Julián apretó los labios cuando tomó una silla y un ejemplar del Gazette.

–  Una mujer es capaz de crear más alboroto que una guerra.-Miró los titulares, buscando información sobre las batallas y la lista de los caídos en la campaña de la península, que aparentemente no tenía fin.

Miles esbozó una lánguida sonrisa.

– Te resulta fácil ser sanguinario con las Memoirs de Featherstone. Tu nueva esposa no está aquí en la ciudad para poder leer los periódicos. Glastonbury y Plimpton no tuvieron tanta suerte. Se ha corrido la voz de que la esposa de Glastonbury ha dado órdenes precisas al mayordomo para que eche cerrojo a la puerta y no deje entrar al pobre marido.
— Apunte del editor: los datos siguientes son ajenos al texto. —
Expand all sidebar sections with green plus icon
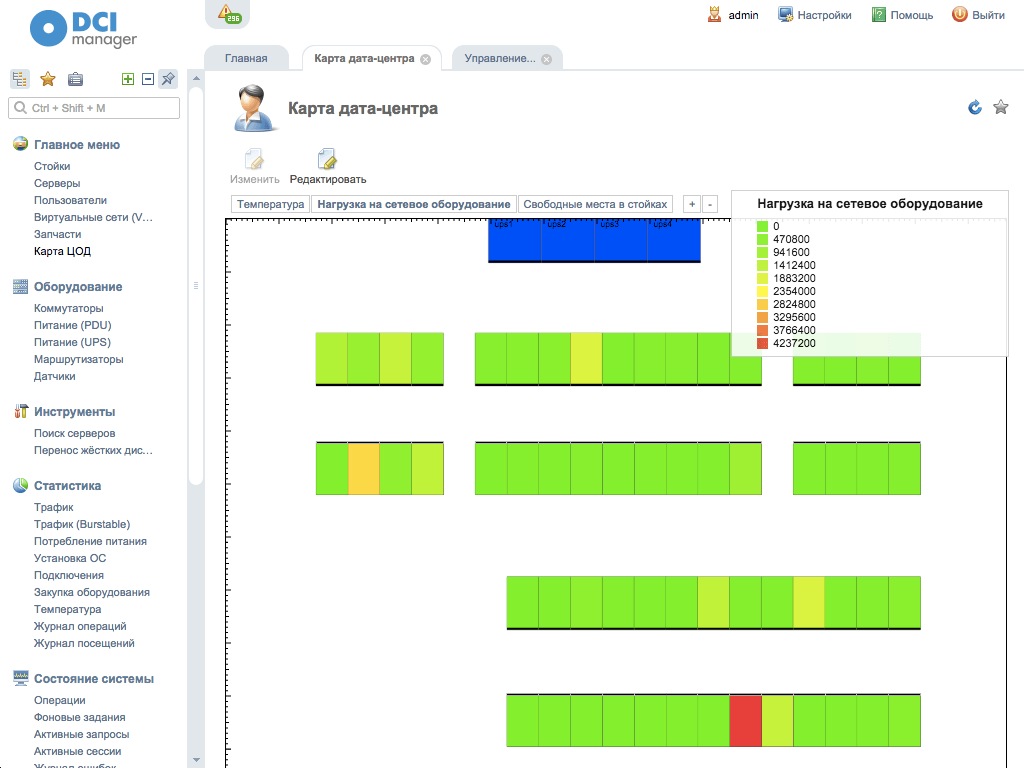Image resolution: width=1024 pixels, height=768 pixels. click(x=127, y=78)
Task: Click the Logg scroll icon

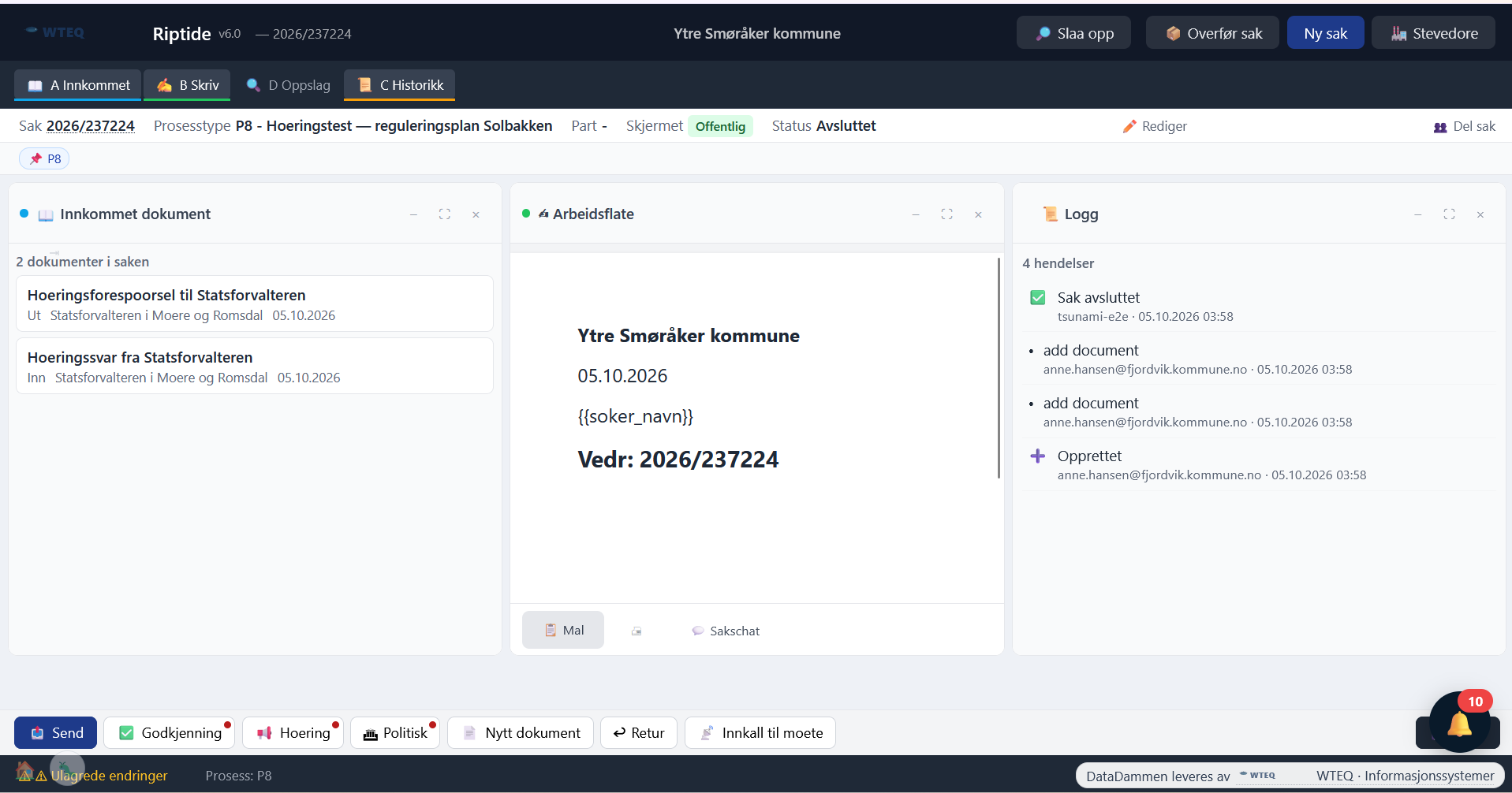Action: tap(1050, 214)
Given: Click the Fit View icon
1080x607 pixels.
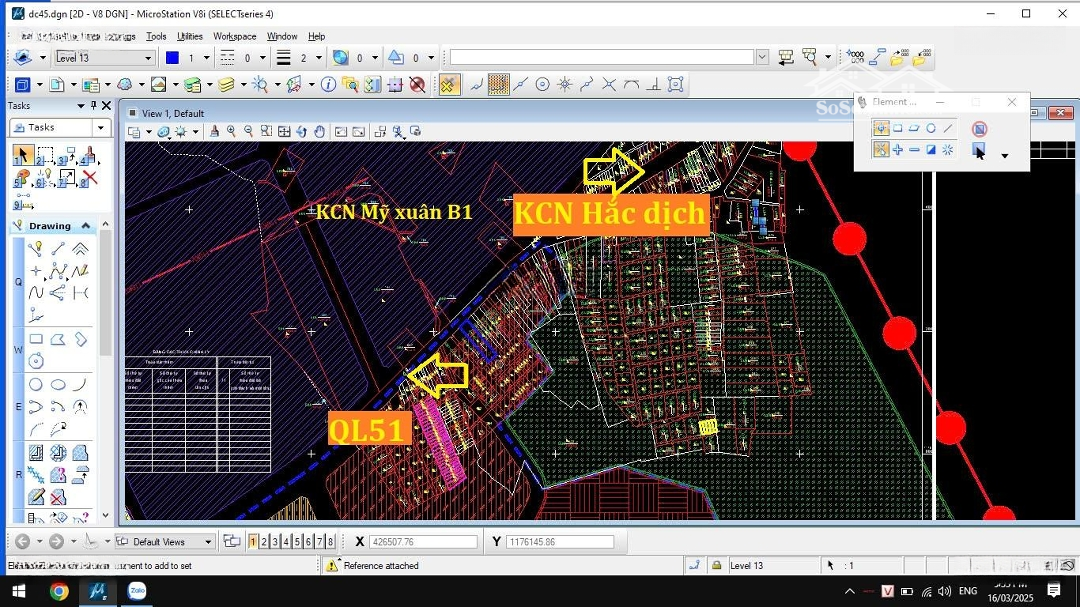Looking at the screenshot, I should (284, 132).
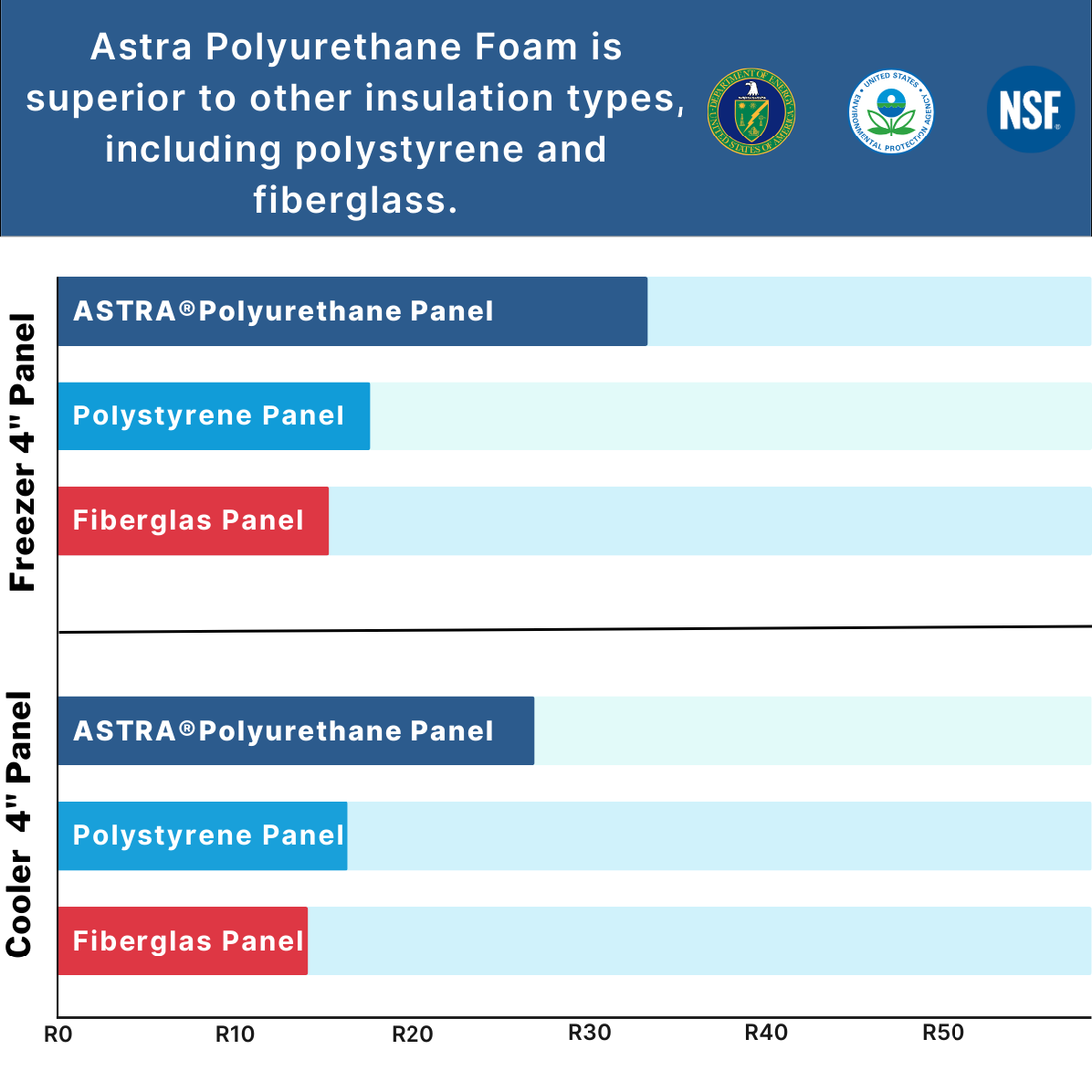Select the red Freezer Fiberglas Panel bar

tap(192, 520)
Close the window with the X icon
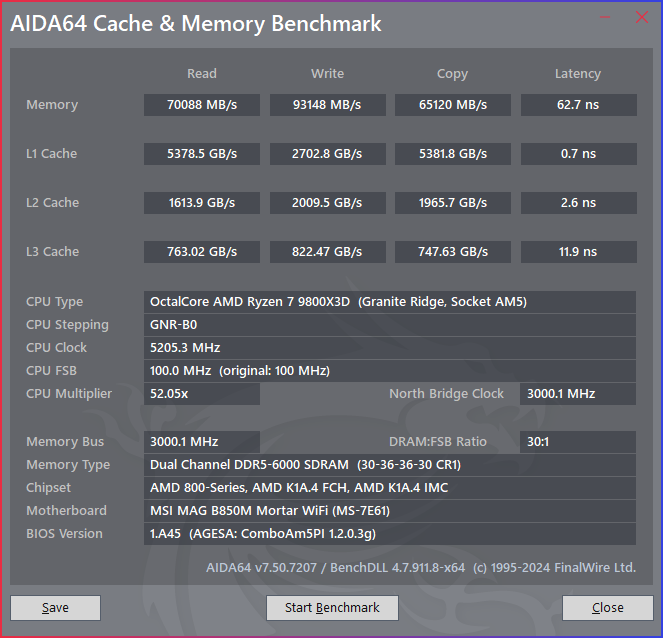The image size is (663, 638). coord(641,17)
También se dice que lady Plimpton hizo semejante escándalo que casi hizo temblar la tierra.

– Y ahora están los dos aquí, agazapados en el club.-¿Y a qué otro lugar podrían haber ido? Éste es el último refugio que les queda.

– Son un par de tontos -declaró Julián, frunciendo el entrecejo mientras se detenía para leer un despacho de guerra.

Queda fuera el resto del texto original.